Sempre nel 1988 fu invitato, come uno dei fondatori, alla mostra Firenze la storia. La poesia visiva: un percorso internazionale(1963-68), organizzata dall’assessorato alla Cultura di Firenze. Dai primi anni Novanta i rimandi all’opera di Magritte appaiono sempre più evidenti: si vedano, in particolare, Senza Titolo (1999), Adamo ed Eva junior (2002), Il viaggio (2004), Leggerezza (2004), conservati presso il Centro per l’arte contemporanea Luigi Pecci di Prato.
Nel 1995 tenne una personale alla galleria Farsetti di Prato; nel 1996 al centro d’arte Spaziotempo di Firenze presentò 7 Mondrian di Luciano Ori: una serie di lavori che rappresentano un omaggio e, al contempo, una trasgressione nei confronti del maestro olandese, poiché ne riproducono le opere attraverso una tecnica differente, vale a dire il collage.
Fra le mostre personali e le collettive nazionali e internazionali cui partecipò si segnalano: Linee della ricerca artistica in Italia, 1960-1980 a cura di Nello Ponente, presso il Palazzo delle Esposizioni di Roma (1981); La scrittura visuale in Italia, 1960-1970, presso lo studio Morra di Napoli (1985); Il museo sperimentale di Torino.Arte italiana degli anni Sessanta nelle collezioni della Galleria civica d’arte moderna, a cura di Mirella Bandini e Rossana Maggio Serra, presso il castello di Rivoli, Torino (1985); l’XI Quadriennale nazionale d’arte presso il Palazzo dei Congressi di Roma(1986); The artist and the book in twentieth century Italy, a cura di Ralph Jentsch, presso il Museum of modern art di New York (1992-93) e, a Venezia, presso la Peggy Guggenheim Collection (1994); Continuità.
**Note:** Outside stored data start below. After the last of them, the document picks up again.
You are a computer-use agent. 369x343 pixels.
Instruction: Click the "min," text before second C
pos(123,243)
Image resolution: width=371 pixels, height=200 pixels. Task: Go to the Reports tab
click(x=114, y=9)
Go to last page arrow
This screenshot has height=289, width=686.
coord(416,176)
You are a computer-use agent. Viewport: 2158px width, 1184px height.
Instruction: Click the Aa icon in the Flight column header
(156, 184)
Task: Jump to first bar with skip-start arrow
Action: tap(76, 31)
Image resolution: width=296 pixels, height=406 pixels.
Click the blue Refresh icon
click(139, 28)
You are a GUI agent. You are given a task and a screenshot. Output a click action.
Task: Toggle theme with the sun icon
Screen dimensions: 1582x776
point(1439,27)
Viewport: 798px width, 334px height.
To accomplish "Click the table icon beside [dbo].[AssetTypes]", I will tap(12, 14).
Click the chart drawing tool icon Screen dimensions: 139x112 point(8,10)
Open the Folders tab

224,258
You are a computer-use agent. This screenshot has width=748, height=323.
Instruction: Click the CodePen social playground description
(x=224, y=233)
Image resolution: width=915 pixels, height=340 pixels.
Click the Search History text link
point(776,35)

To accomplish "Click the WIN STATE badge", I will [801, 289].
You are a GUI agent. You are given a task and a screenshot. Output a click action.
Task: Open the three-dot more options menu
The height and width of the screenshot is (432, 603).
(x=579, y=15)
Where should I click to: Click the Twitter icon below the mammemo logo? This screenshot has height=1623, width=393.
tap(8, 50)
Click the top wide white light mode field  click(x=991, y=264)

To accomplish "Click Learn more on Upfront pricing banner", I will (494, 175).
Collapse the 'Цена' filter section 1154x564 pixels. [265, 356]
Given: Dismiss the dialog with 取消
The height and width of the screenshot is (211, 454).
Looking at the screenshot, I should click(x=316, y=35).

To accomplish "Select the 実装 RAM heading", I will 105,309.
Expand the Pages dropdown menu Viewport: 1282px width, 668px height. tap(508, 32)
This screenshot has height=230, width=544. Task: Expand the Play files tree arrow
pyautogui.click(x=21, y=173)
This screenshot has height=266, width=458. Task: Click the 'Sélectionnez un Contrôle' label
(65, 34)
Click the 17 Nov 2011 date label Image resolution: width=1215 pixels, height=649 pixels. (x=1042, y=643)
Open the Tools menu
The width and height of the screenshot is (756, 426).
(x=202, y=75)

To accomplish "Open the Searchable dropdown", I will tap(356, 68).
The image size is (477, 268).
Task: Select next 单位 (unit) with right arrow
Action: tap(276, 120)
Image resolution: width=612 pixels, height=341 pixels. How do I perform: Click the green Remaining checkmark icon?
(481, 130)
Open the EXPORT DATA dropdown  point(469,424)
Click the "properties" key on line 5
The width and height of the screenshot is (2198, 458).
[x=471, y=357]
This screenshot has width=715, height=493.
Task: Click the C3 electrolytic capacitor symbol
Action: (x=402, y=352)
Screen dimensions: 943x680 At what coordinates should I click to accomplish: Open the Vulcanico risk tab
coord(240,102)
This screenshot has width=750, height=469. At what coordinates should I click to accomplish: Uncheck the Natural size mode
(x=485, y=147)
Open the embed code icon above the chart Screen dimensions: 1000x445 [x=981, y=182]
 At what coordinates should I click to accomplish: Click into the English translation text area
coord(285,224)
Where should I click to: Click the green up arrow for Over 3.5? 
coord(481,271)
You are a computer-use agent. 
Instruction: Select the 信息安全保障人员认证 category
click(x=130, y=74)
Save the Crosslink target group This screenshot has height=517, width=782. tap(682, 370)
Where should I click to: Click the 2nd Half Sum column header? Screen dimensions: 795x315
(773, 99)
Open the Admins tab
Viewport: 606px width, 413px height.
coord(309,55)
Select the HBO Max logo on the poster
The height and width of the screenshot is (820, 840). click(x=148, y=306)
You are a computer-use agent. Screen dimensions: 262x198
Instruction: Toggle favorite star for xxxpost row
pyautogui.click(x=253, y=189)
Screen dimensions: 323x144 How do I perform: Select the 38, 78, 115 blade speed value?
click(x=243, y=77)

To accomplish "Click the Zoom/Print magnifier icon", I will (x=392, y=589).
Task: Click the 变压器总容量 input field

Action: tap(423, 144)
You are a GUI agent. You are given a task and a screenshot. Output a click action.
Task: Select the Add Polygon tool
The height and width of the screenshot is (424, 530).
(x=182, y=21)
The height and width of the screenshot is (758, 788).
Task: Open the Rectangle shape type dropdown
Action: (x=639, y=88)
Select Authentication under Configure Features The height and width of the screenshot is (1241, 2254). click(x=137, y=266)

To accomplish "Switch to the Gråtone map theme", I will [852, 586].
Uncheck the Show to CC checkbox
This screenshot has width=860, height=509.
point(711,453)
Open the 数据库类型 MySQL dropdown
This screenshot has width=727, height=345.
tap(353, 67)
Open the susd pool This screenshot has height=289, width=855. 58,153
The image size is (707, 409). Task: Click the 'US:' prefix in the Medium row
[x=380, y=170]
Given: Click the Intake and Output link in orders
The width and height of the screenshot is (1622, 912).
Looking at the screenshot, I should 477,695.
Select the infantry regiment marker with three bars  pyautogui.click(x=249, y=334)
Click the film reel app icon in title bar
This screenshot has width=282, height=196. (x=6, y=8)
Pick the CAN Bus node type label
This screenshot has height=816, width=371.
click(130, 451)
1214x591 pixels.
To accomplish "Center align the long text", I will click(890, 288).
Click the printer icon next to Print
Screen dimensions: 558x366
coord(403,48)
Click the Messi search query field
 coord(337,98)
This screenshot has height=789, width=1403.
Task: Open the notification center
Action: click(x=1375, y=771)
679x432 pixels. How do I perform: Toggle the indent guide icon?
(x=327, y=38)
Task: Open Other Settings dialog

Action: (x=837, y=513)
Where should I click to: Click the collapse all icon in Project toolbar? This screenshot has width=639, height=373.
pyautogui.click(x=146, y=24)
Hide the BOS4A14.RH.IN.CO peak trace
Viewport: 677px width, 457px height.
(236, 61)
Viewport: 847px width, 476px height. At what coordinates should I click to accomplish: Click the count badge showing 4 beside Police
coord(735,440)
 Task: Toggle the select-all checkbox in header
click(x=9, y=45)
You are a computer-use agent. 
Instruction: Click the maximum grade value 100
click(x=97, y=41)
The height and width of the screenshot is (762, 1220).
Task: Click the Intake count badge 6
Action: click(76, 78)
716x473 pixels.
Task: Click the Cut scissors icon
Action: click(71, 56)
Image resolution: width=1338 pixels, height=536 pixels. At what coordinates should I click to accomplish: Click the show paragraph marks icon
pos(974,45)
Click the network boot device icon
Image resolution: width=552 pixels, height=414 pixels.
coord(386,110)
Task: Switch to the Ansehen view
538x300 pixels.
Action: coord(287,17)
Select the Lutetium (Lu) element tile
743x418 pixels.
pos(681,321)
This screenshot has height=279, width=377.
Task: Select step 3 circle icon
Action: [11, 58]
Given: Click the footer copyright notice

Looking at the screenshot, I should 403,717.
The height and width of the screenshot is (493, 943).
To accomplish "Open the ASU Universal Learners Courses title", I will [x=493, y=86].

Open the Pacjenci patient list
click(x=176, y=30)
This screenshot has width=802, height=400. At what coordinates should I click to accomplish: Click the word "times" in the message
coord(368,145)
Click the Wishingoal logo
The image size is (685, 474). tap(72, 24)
Arte in Toscana 1945-2000, presso Palazzo Strozzi a Firenze, Palazzo Fabroni a Pistoia e al Centro per l’arte contemporanea Luigi Pecci di Prato (2002).
Morì a Firenze il 25 aprile 2007.
Fonti e Bibl.: Firenze, galleria Frittelli, Archivio dei documenti di Luciano Ori; Roma, Archivio Fondazione La Quadriennale, b. Ori Luciano; Ibid., Galleria nazionale d’arte moderna, Archivio bioiconografico, s. v., Ori Luciano; Mostra personale d’un pittore fiorentino, in Il Corriere dell’isola, Sassari 20 settembre 1950; L. O. (catal. galleria La Cassapanca), Roma 1960, pp. nn.; L.O. (catal. galleria L’Indiano), Firenze 1961; Collages e disegni di L.O. (catal., galleria Vigna Nuova) Firenze 1961; G. Dorfles, Senza titolo, in L. O. (catal., galleria Vigna nuova), Firenze 1966, pp. nn.; L. O., Poesia e pittura tecnologica (1966), in Firenze anni Sessanta: Guarneri, Nativi, O. (catal., galleria Il Ponte), a cura di A. Alibrandi, Firenze 1989, pp. 51-56; L. O. Biografia, in O. (catal. galleria Il Canale), Venezia 1974, pp. nn.; E. Crispolti, Senza titolo, in L. O. (catal., galleria Giorgi), Firenze 1975, pp. nn.; V. Bramanti, Gli spazi poetici di O. a Firenze, in L’Unità, Roma 19 novembre 1976; G. Di Genova, Storia dell’arte italiana del 900. Generazione anni Venti, Bologna 1991, pp. 385-388 e ad ind.; L. O. e la poesia visiva: opere recenti (catal.), Firenze 2005; È morto L. O., padre della “Poesia visiva” , in Adnkronos, 26 aprile 2007; S. Lucarelli, Apparati, in L. O. Visita al Museo (catal.), Prato 2009, pp. 113-127 (con bibl.); L. Saccà, Vivere il proprio tempo, ibid., pp. 9-11; M. Bazzini, L. O. Visita al Museo, ibid., pp. 6-8.